Апрельский Ереван казался розовым, бежевым, синим. Пористый туф прогревался и тихо дышал. Всюду раздавался запах кофе. Стоя на балконах, женщины вращали мельнички, вжимая их в мягкие груди; был слышен суховатый треск дробимых зерен. Выпив кофе, все переворачивали чашки, чтобы жижа сползала по стенкам. Наступало время почтенных старух. Жречески прищурясь, они изучали подсохший узор и гадали. Каждый был при деле. И жизнь протекала сквозь них».
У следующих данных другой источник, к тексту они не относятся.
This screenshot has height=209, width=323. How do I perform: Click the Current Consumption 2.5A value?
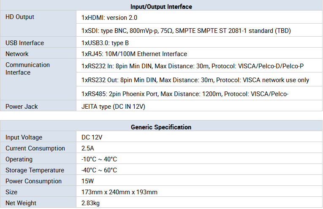click(88, 148)
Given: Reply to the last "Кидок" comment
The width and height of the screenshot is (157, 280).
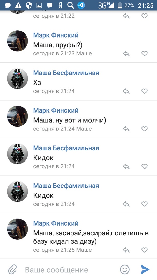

Дорожные впечатления, впрочем, уравновешены здесь динамикой сюжета. К тому же автор, не ставя этнографические, культурологические или какие-либо иные задачи, фиксирует и описывает далеко не все, а только то, что произвело на него наибольшее впечатление.
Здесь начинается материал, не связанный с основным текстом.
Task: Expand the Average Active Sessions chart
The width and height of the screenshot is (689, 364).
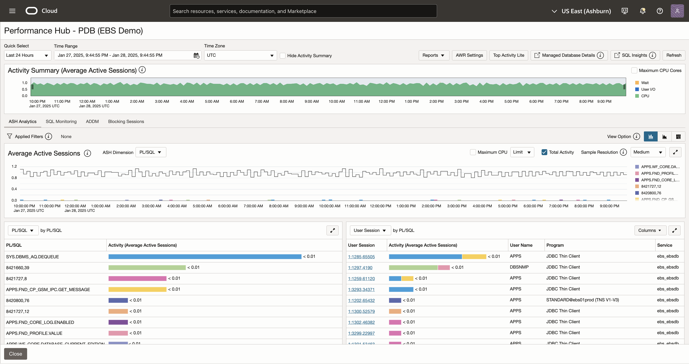Action: click(x=675, y=152)
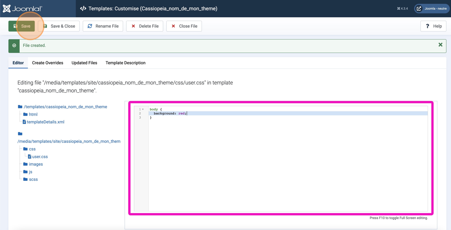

Например, еда. «В центре, расставив индейские перья и опустив тяжелый зад на блюдо, сидел аппетитный фазан; блюдо было обложено гранатами с разъятой рубиновой плотью. К фазану жались принаряженные тушки с хвостиками поскромнее. <…> За турачами возлежали куропатки, темные, уже разделанные, без камуфляжа; крупные каштаны пахли печеной картошкой. На отдельном блюде горкой были выложены перепела. Кругами расходились мелкие тарелки с бесконечным рыбным, икряным; между ними — соусники с алычовой подливой, блюдца с кисленьким кизилом, скрученные коконы долмы, айран с чесночным соусом и огурцом в запотелых хрустальных кувшинах. Все утопало в щедрой зелени, в алых ядрышках бакинских помидоров».
Что уж, еда — самая экзотическая часть путешествия. Она наделена многими смыслами — вспомним форель, кость которой убивает Юмаева. Коньяк «Ширван» также приобретает здесь символическое значение. Он оказывается неожиданно хорош, как и закуска «николашка» — лимон, пропитанный сахарной пудрой и молотым кофе, — любимая закуска Николая Второго. В финале повести, когда Аверкиев приезжает в уже независимый Азербайджан начала 2000-х, «Ширван» исчезает из меню ресторанов, напиток находят лишь в придорожной лавке, и это уже не тот коньяк, который запомнился ранее. «Сопровождающий смотрел на меня со смесью изумления, сочувствия и уважения. Налил мне «Ширвану», а себе плеснул «Реми Мартен»».
Разумеется, речь идет о глобализации и утрате региональной идентичности, хотя «николашку» еще подают в качестве закуски и элементы прежнего колониального дискурса присутствуют и в этот раз. Но «Ширван» — это еще и символ ностальгии по утраченной целостности, и не столько страны (Архангельского никак нельзя записать в лагерь имперцев), сколько ощущения жизни, ее полноты и напряженности, которое было в ту поездку, когда веяло ветром перемен, — того ощущения, собственно о котором или, точнее, которым написана эта дорожная повесть.
Ее дорожность в таком контексте есть особое переживание времени, которое движется независимо от воли героя или автора, вынужденных следовать по тому пути, который им предлагают и для них пролагают. Ведь иного пути нет: дорога — это предопределенность.